Namun, pemanfaatannya hingga kini rata-rata masih di bawah 10% dari total potensi di tiap jenis sumber.

Indonesia hari ini bagaikan seorang pemuda kaya raya, tetapi hidup dari hutang karena belum mampu mengelola kekayaan energi terbarukannya sendiri.

-000-

Pertanyaannya: apakah Indonesia bisa mandiri dalam energi?

Smil mengingatkan, jalan menuju kemandirian energi tidak pernah lurus, melainkan berliku. Ia menuntut visi jauh ke depan, kebijakan berani, dan konsistensi lintas generasi.

1. Membangun Energi Sebagai Proyek Peradaban

Energi tidak boleh lagi dilihat sebagai urusan teknis kementerian atau perusahaan negara.

Ia harus ditempatkan sebagai proyek peradaban bangsa. Sama seperti piramida Mesir atau Tembok Besar China, transisi energi adalah simbol keberanian bangsa menantang sejarah.

2. Investasi Besar-Besaran pada Energi Baru

Indonesia harus berani menempatkan energi baru sebagai prioritas nasional.

Panel surya di setiap atap rumah, turbin angin di pesisir, PLTA mikro di desa, hingga eksploitasi panas bumi.

Contohnya, Pembangkit Listrik Tenaga Air (PLTA) Poso di Sulawesi Tengah yang telah beroperasi dengan kapasitas mencapai 515 MW. Ia menjadi pembangkit listrik energi baru terbarukan terbesar di kawasan Indonesia Timur.

Di sisi lain, berbagai proyek Pembangkit Listrik Tenaga Surya (PLTS) komunal dan atap di Sumba terus dikembangkan dalam skala desa.

Ia menjadikan pulau ini laboratorium energi bersih nasional dengan sejumlah proyek percontohan yang mendukung elektrifikasi wilayah terpencil, walau kapasitasnya masih jauh lebih kecil dibanding PLTA Poso.”

3. Reformasi Pertamina dan BUMN Energi

Pertamina tidak boleh lagi hanya menjadi perusahaan migas tradisional.

Ia harus berevolusi menjadi perusahaan energi masa depan, memimpin riset hidrogen, baterai, dan CCS (Carbon Capture and Storage).

4. Kemitraan Publik-Swasta

Negara tidak bisa sendirian.

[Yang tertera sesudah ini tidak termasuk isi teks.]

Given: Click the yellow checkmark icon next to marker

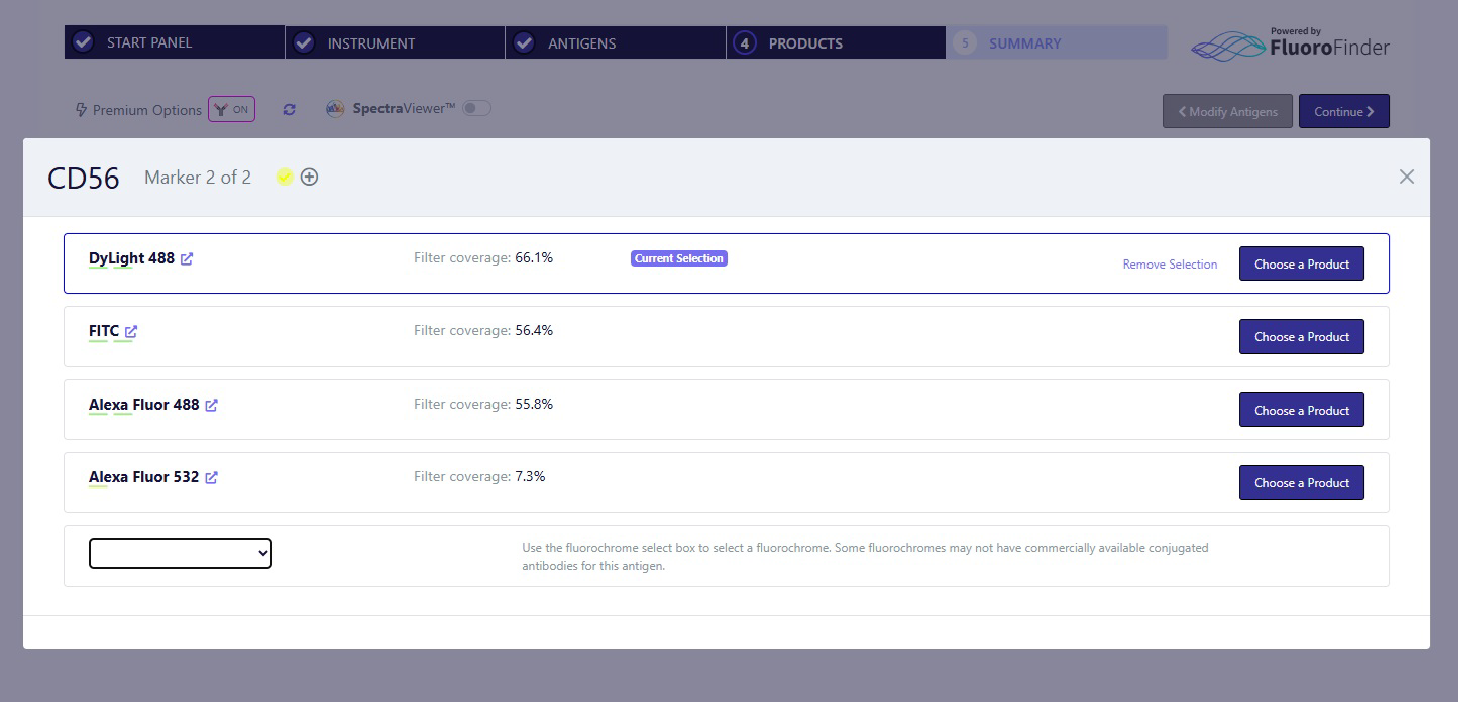Looking at the screenshot, I should click(x=285, y=177).
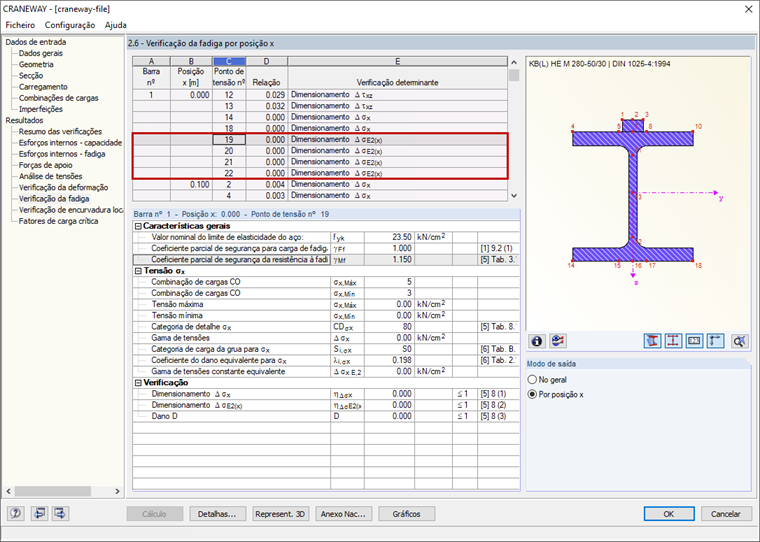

Dunia usaha, start-up teknologi, dan komunitas lokal harus menjadi bagian dari ekosistem energi baru.

5. Energi untuk Keadilan Sosial

Kemandirian energi harus dirasakan rakyat. Panel surya di desa terpencil, listrik untuk nelayan, dan harga energi yang terjangkau bagi UMKM.

Energi bukan hanya untuk industrialisasi, tetapi juga untuk kesejahteraan sosial.

-000-

Roadmap Indonesia Menuju Kemandirian Energi

Tahap 1: Konsolidasi (2025–2030)

• Menekan impor BBM dengan membangun kilang baru.

• Memulai transisi 30% energi terbarukan dalam bauran nasional.

• Program panel surya atap skala nasional.

SIMAK JUGA :  MENGAPA AKSI SOLIDARITAS WAFATNYA PENGEMUDI OJOL MELUAS KE BANYAK KOTA? - Tiga Skenario Ke Depan

• Riset intensif panas bumi & baterai.

Tahap 2: Akselerasi (2030–2040)

• Energi terbarukan mencapai 50% bauran energi.

• Semua kendaraan baru berbasis listrik/hidrogen.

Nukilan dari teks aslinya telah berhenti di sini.